Os metais básicos apresentam comportamento divergente na London Metal Exchange (LME), com o níquel entre os destaques de queda, na medida em que a valorização do dólar e o aumento dos estoques nos armazéns pesam em alguns metais. Segundo analistas, os metais devem continuar oscilando nos próximos dias, já que boa parte dos fundos encerrou a maioria das compras do ano.
Mas eles não descartam uma realização de lucros de fim de ano, que pode provocar mais vendas. Os estoques de cobre na LME estão agora tão elevados quanto estavam em maio, acima de 400 mil toneladas, enquanto os estoques de níquel estão no nível mais alto desde o início do acompanhamento dos dados, em 1998.

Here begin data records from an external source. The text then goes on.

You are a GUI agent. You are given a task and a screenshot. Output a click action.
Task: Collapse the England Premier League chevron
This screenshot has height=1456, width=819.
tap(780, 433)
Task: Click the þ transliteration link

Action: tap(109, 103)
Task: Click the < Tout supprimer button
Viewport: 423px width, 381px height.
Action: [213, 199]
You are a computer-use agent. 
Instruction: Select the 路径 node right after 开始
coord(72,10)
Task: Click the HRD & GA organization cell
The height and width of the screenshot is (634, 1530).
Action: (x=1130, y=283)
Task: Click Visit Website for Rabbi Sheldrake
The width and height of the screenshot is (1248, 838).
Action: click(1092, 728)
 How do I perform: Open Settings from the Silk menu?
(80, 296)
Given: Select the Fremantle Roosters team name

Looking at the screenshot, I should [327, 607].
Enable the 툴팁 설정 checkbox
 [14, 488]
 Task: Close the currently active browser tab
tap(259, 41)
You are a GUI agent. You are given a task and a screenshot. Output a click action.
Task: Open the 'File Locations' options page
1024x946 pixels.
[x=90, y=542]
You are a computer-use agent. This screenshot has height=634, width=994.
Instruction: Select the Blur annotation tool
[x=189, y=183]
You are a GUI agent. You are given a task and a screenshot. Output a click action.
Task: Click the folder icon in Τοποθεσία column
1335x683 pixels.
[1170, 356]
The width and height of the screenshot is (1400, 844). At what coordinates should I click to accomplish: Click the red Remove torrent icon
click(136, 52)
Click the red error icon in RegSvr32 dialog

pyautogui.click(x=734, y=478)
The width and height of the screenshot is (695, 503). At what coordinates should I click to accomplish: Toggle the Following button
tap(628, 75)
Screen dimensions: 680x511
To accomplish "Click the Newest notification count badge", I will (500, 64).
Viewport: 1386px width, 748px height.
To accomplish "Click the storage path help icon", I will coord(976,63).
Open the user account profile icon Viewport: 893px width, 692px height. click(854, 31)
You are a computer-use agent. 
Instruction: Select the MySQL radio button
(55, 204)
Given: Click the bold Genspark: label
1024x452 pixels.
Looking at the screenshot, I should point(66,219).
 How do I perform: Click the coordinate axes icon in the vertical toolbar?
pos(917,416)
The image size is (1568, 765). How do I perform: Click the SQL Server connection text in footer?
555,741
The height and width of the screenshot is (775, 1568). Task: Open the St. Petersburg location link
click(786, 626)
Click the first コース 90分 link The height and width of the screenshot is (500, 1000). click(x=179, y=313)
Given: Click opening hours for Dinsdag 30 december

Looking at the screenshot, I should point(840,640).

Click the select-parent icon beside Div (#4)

Especificamente no níquel, pesam também as notícias de que a produção na China em outubro aumentou 40,7% em relação a igual período do ano passado e de que a Vale vem treinando pessoal não sindicalizado na operação de sua fundição em Sudbury, no Canadá, e pode retomar o trabalho no local. Às 8h06 (de Brasília), o cobre era negociado a US$ 6.519,75 a tonelada na LME, em baixa de 0,3% frente ao fechamento de ontem, enquanto o níquel perdia 1,1%, a US$ 16.616 a tonelada, e o chumbo recuava 0,7%, a US$ 2.289 a tonelada.
O alumínio, por sua vez, subia 0,1%, a US$ 1.965 a tonelada, o zinco avançava 0,02%, a US$ 2.184,50 a tonelada, e o estanho ganhava 0,4%, a US$ 14.761 a tonelada. Na Comex eletrônica, às 9h14 (de Brasília), o cobre para dezembro perdia 0,89%, a US$ 2,9585 a libra peso. Ontem, a China deu algum suporte aos metais básicos com a divulgação de uma série de indicadores econômicos positivos. A produção industrial chinesa cresceu 16,1% em outubro, em base anual, e as vendas no varejo saltaram 16,2% no período.
Mas desde a alta na manhã de ontem, muitos metais recuaram por conta da valorização do dólar frente ao euro, fraqueza das bolsas e aumento nos estoques. ?O mercado continua operando com base em fatores externos como o dólar e as bolsas. Não esperamos nenhuma mudança. Fundamentalmente, as coisas estão longe de estarem rosadas?, disse o analista da VTB Capital Andrey Kryuchenkov.